What you need to do – Copy the lines of the material below word for word, keeping every line in its original order. Leave the pictures out of your copy.

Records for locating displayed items
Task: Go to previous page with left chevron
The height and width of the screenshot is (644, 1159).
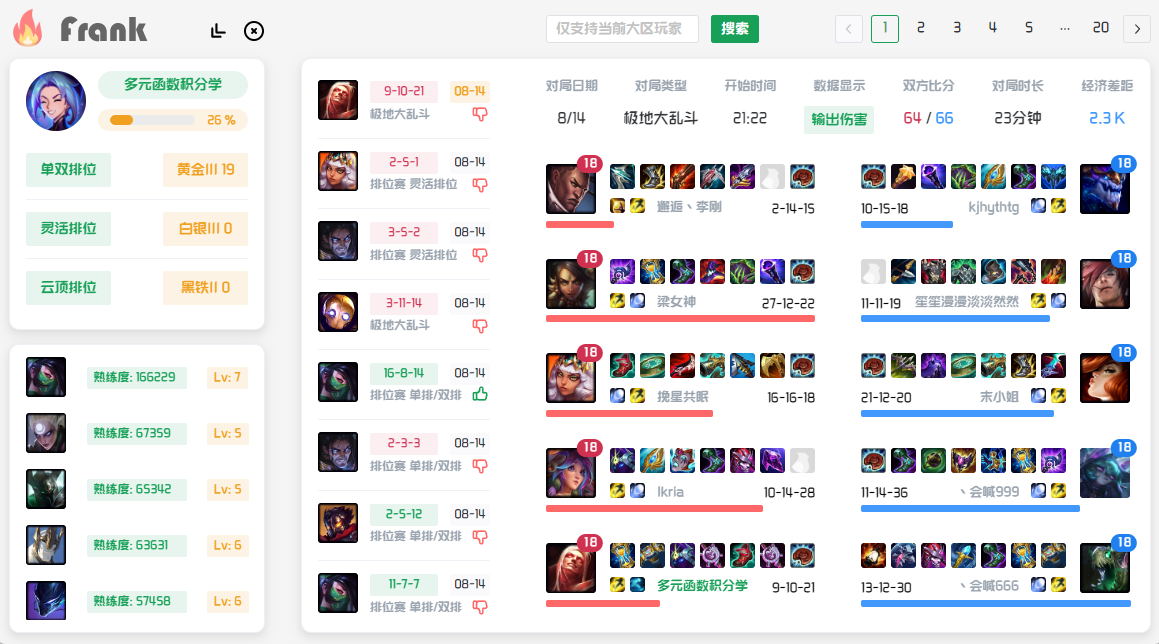Action: click(849, 29)
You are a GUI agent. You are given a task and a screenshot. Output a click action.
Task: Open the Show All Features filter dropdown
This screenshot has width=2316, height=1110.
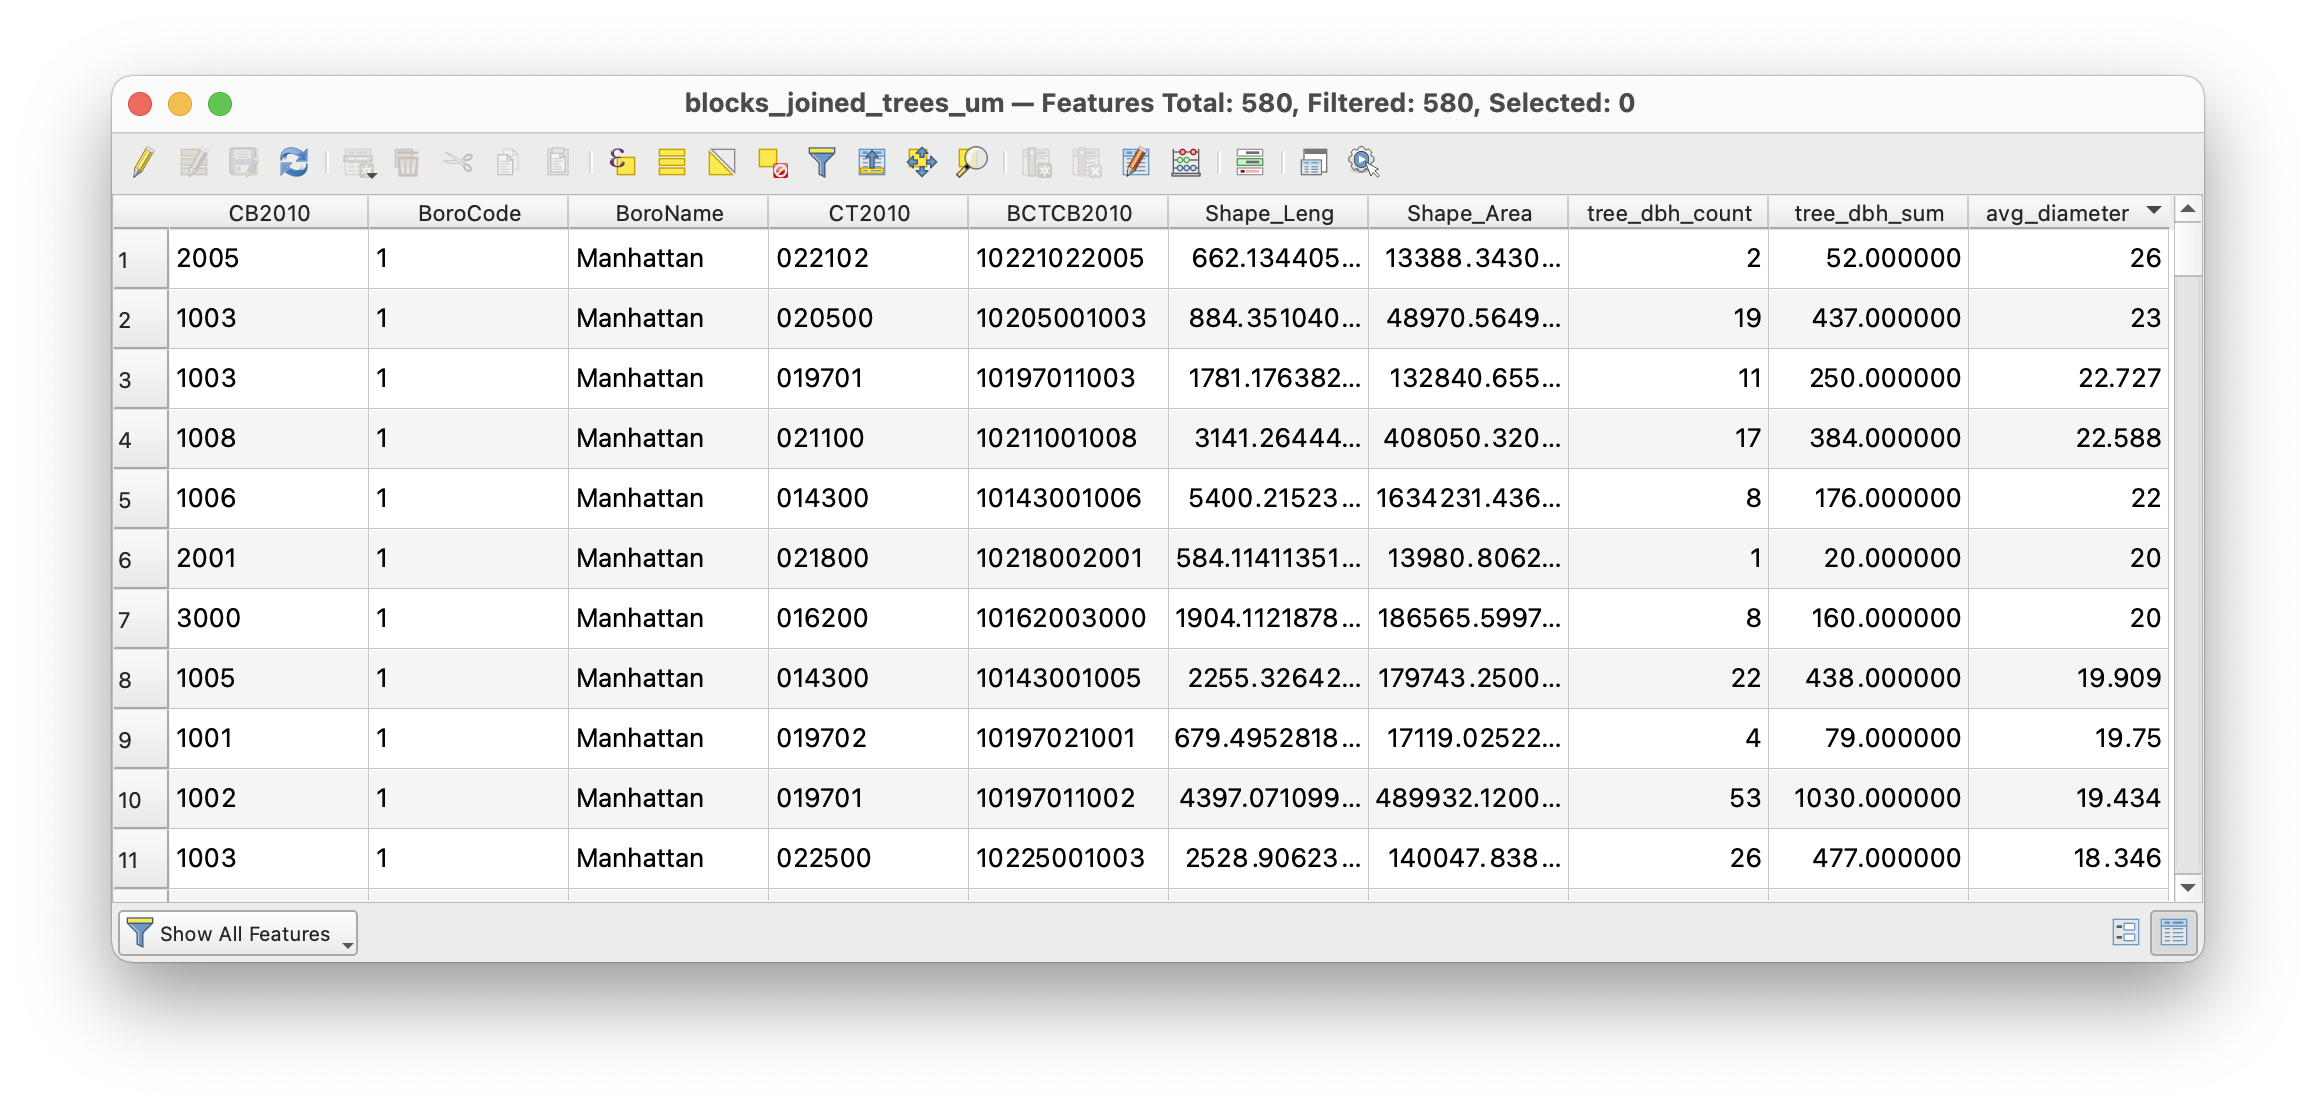[238, 933]
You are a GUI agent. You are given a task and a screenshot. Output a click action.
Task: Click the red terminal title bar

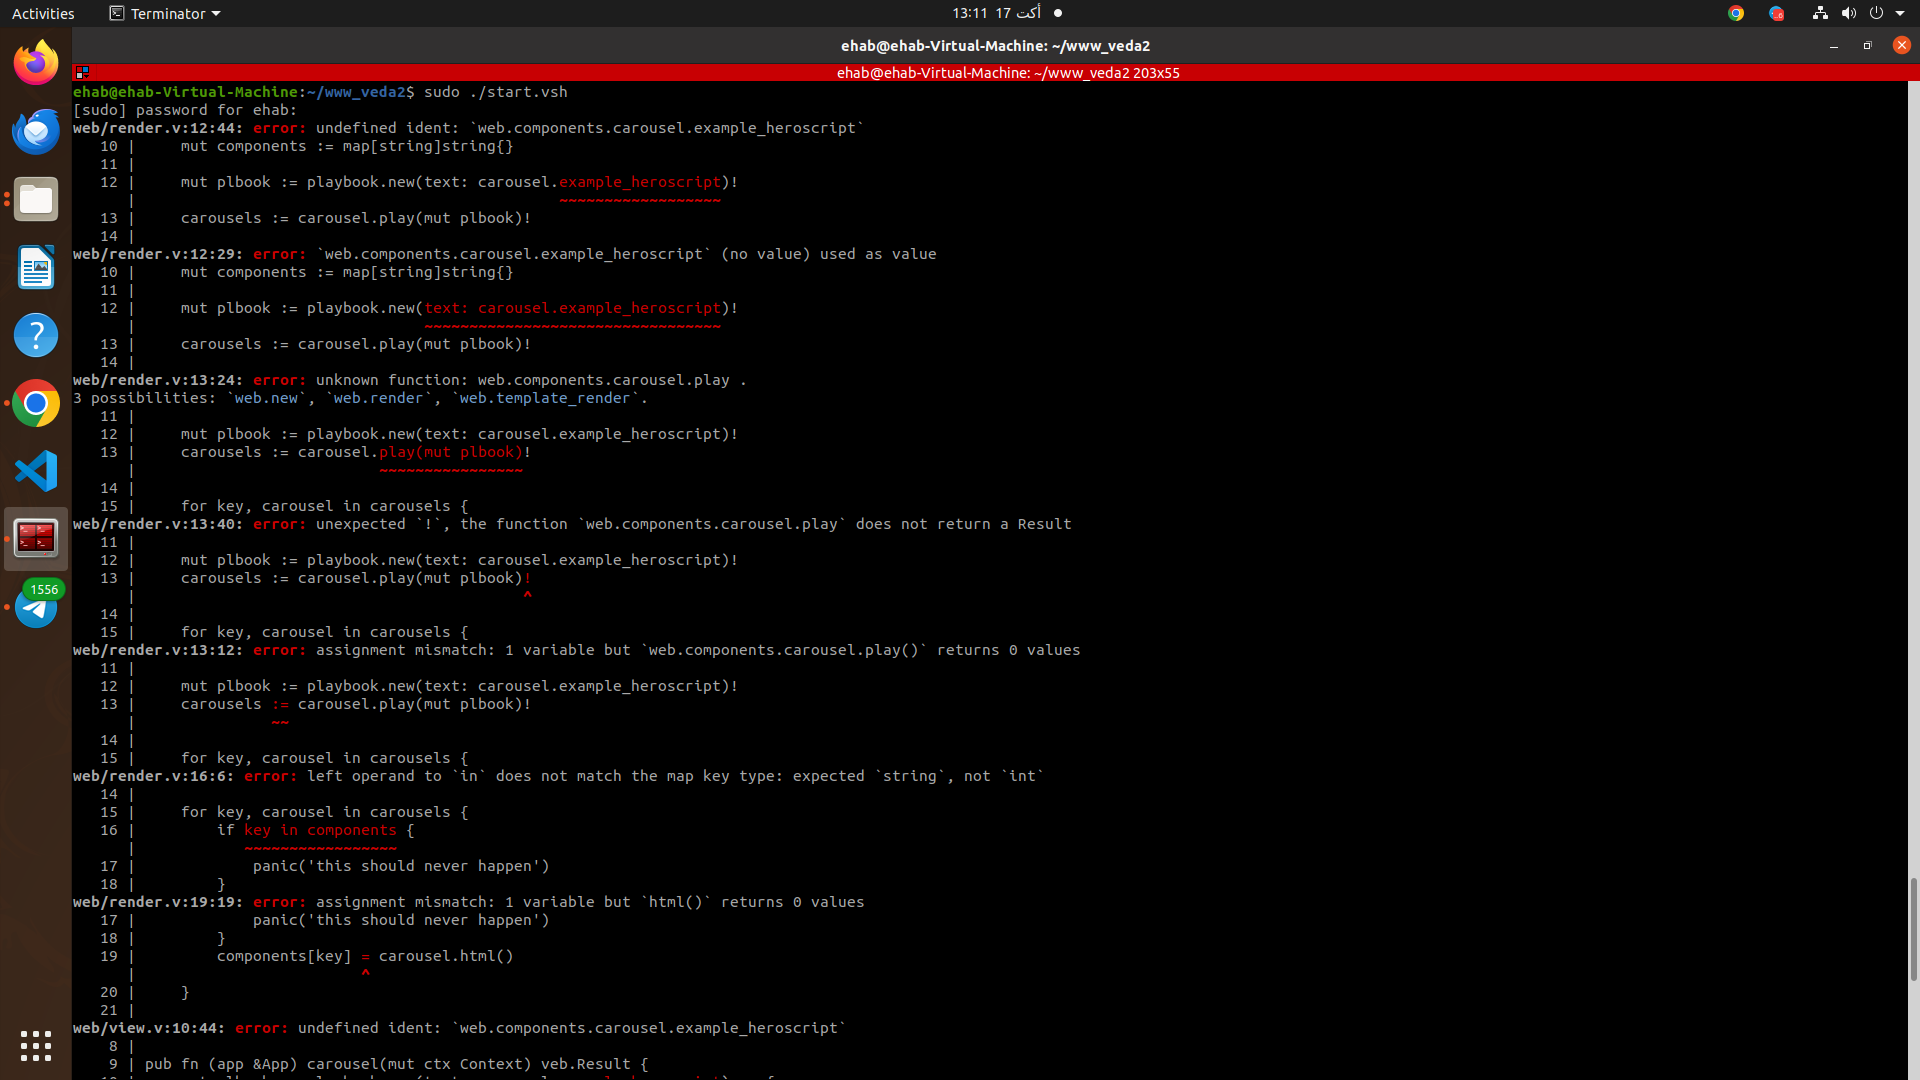click(1007, 72)
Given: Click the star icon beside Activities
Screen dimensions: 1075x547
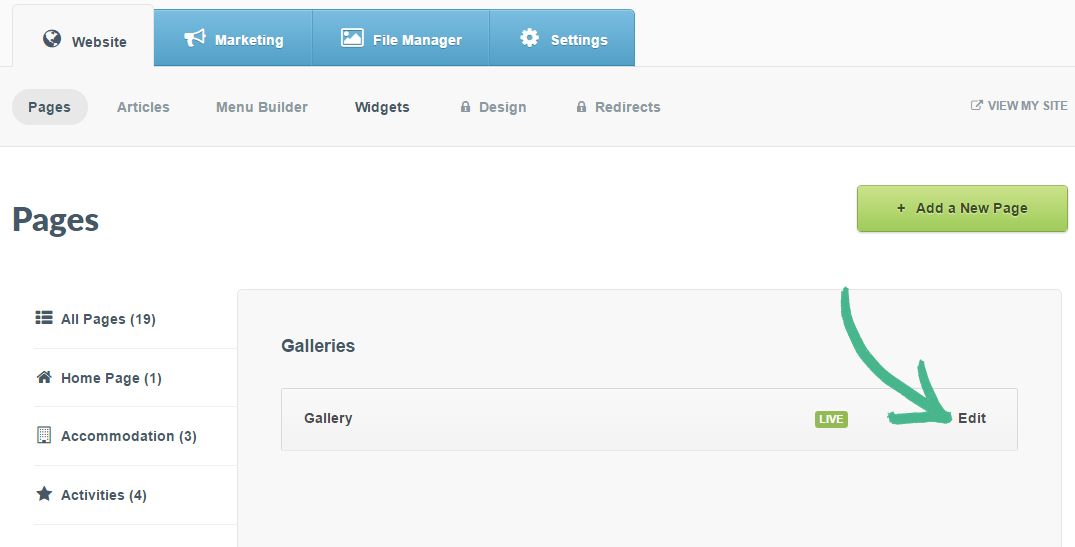Looking at the screenshot, I should coord(44,494).
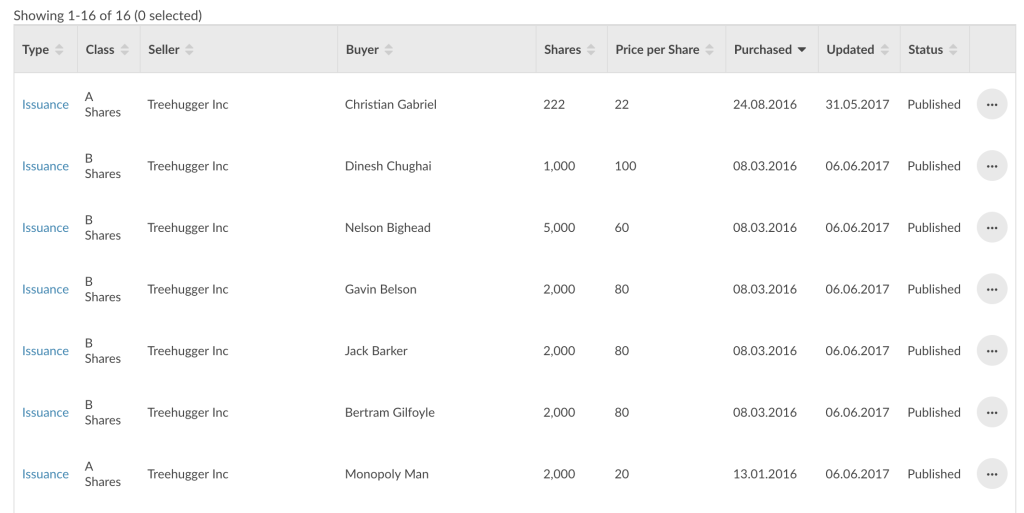Select the Nelson Bighead table row
The image size is (1024, 513).
pos(511,227)
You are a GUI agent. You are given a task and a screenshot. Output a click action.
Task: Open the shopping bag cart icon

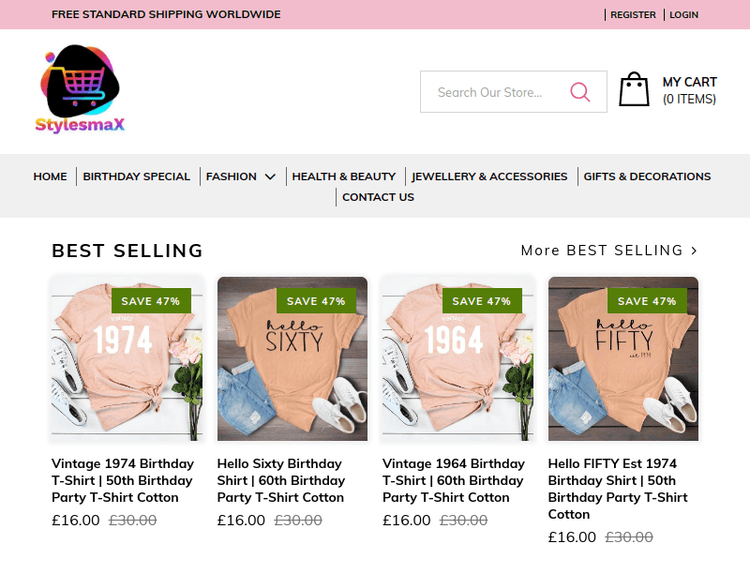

Result of the task –
Task: Go to previous page with left chevron
The height and width of the screenshot is (644, 1159).
Action: click(849, 29)
You are a GUI agent. You are given a task and a screenshot. Output a click action.
Task: Open the Show All Features filter dropdown
This screenshot has width=2316, height=1110.
[238, 933]
You are a GUI agent. You are given a task and a screenshot. Output a click action.
Task: Click the red terminal title bar

click(1007, 72)
Given: Click the star icon beside Activities
Screen dimensions: 1075x547
Looking at the screenshot, I should coord(44,494).
Select the Nelson Bighead table row
The image size is (1024, 513).
pos(511,227)
You are a GUI agent. You are given a task and a screenshot. Output a click action.
Task: Open the shopping bag cart icon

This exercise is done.